Warnzeichen ernst nehmen
Rötungen, Schwellungen, Überwärmung des Fußes, nässende oder unangenehm riechende Wunden sowie plötzlich auftretende Verfärbungen der Haut sollten umgehend ärztlich abgeklärt werden. Auch Fieber oder allgemeines Krankheitsgefühl in Verbindung mit einer Fußwunde können auf eine schwere Infektion hinweisen. „Nicht jede Wunde ist ein Notfall. Aber heilt eine Wunde nicht, die durch eine Verletzung oder einen operativen Eingriff entstanden ist, kommt es auch zu einem Absterben von Haut- und Unterhautgewebe. Wir sprechen also nicht nur von einem Wundproblem, sondern immer auch von einem weitreichenden Gewebedefekt, der auf ganze Körperteile übergreifen kann“, so die Expertin. Vor allem bei Diabetes-Patient:innen besteht ein hohes Risiko, schon nach kleinsten Verletzungen langfristige Schäden oder gar Amputationen zu riskieren.

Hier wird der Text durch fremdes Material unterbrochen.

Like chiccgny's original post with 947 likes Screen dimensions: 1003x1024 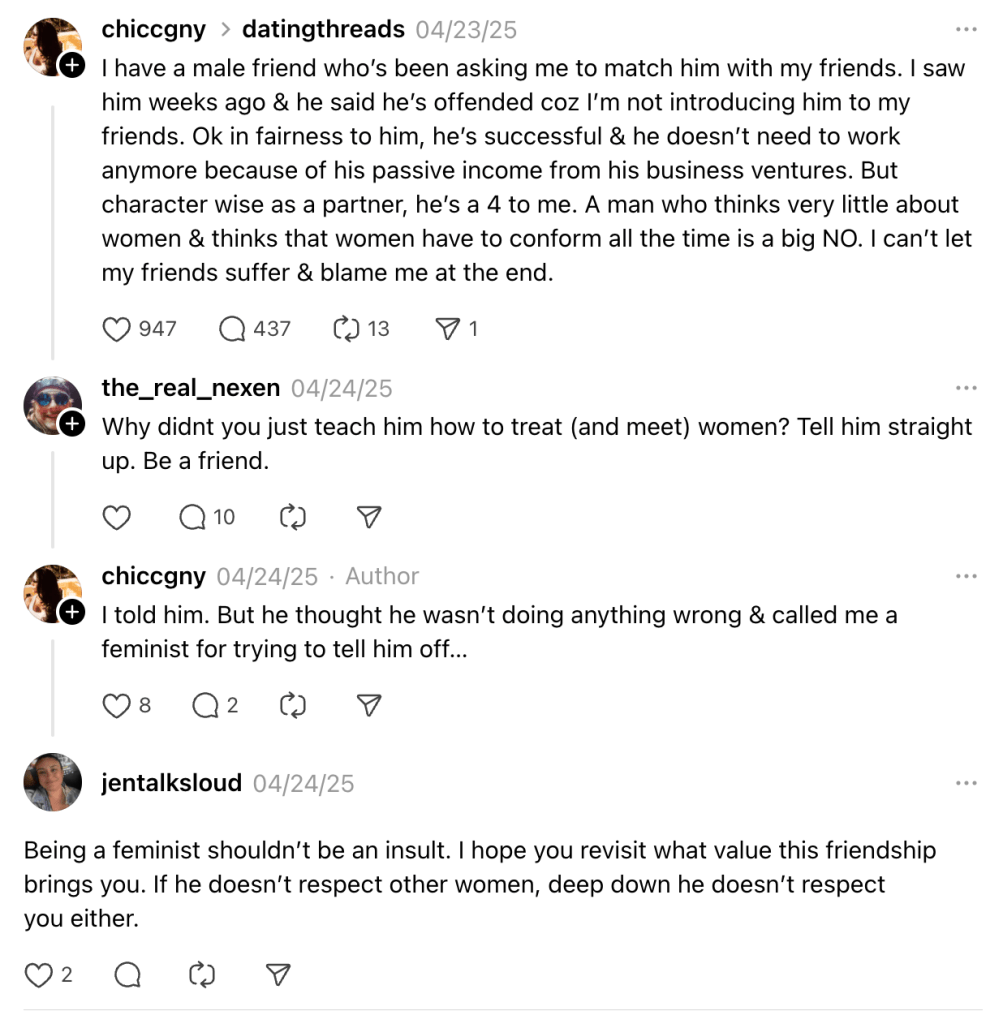[118, 329]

Täglicher Blick auf die Füße
Rund jeder dritte Mensch mit Diabetes entwickelt im Laufe seines Lebens ein diabetisches Fußsyndrom. Ursache sind häufig eine Kombination aus Nervenschädigungen und Durchblutungsstörungen. Verletzungen bleiben oft unbemerkt, deshalb ist eine tägliche Kontrolle der Füße, gegebenenfalls mit Hilfe von Angehörigen oder einem Spiegel, wichtig.

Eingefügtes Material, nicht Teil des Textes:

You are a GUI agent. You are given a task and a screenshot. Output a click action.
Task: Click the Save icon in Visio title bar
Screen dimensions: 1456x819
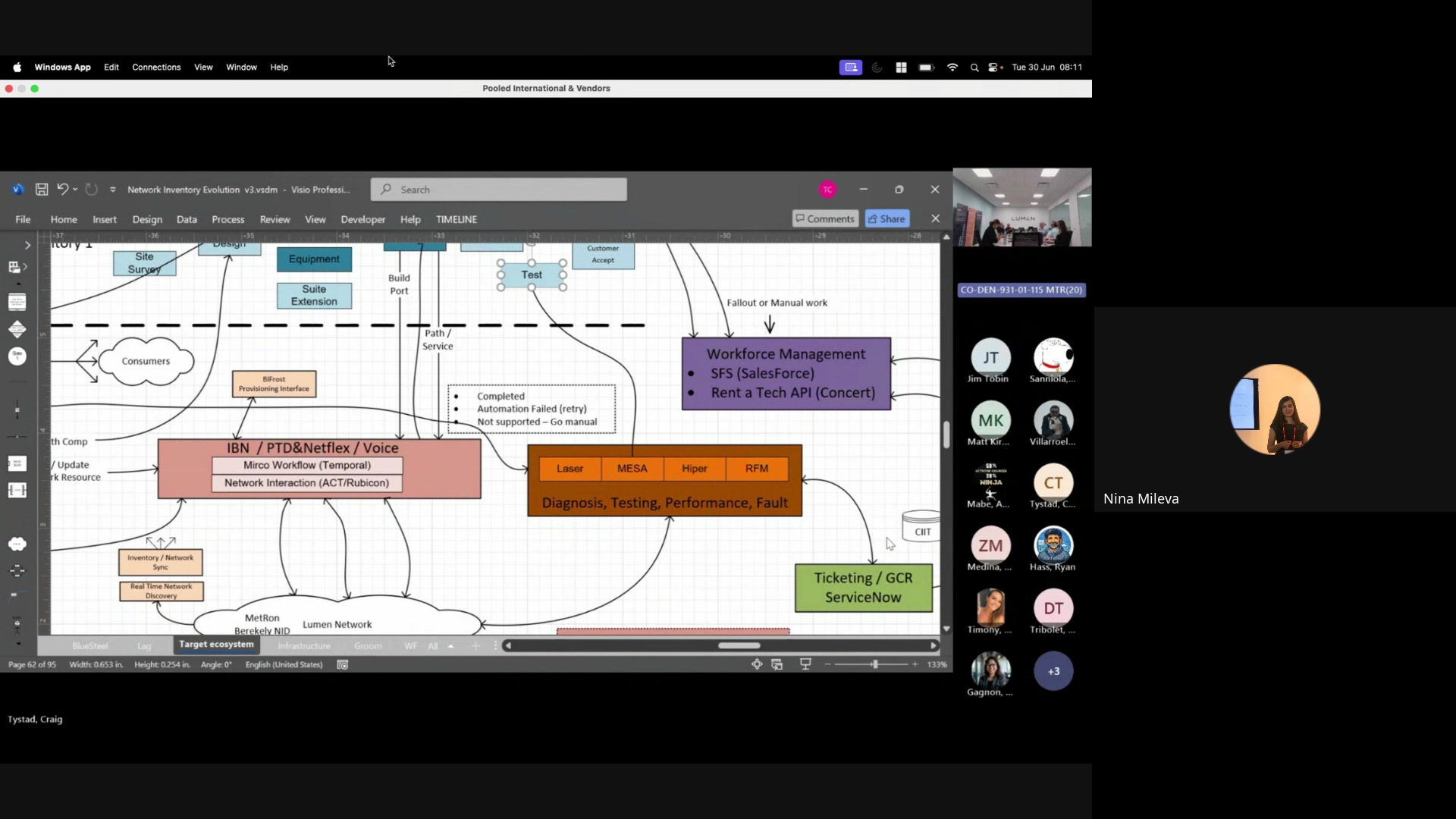pyautogui.click(x=42, y=190)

Schnelles Handeln schützt den Fuß
Die Behandlung des diabetischen Fußes erfordert häufig die enge Zusammenarbeit verschiedener Fachdisziplinen. Von der Diabetologie über die Gefäßmedizin und Chirurgie bis hin zur Wundversorgung. „Unser Ziel ist es immer, Infektionen frühzeitig zu stoppen, die Durchblutung zu verbessern und die Wunde optimal zu versorgen“, betont Dr. med. Heike Bien. „Je früher Patientinnen und Patienten medizinische Hilfe suchen, desto größer sind die Chancen, den Fuß zu erhalten und Folgeschäden zu vermeiden“.
Im Zweifel gilt: lieber einmal zu früh ärztlich vorstellen als einmal zu spät. Denn aus einer kleinen Verletzung kann innerhalb weniger Tage ein ernsthafter Notfall werden. Um dem vorzubeugen, erste Anzeichen für eine Wunde schnell zu erkennen und Diabetikern früh die passende Therapie zukommen zu lassen, bietet die Helios Bördeklinik die Sprechzeit für Betroffene (jeden Mittwoch von 9:00-12.00).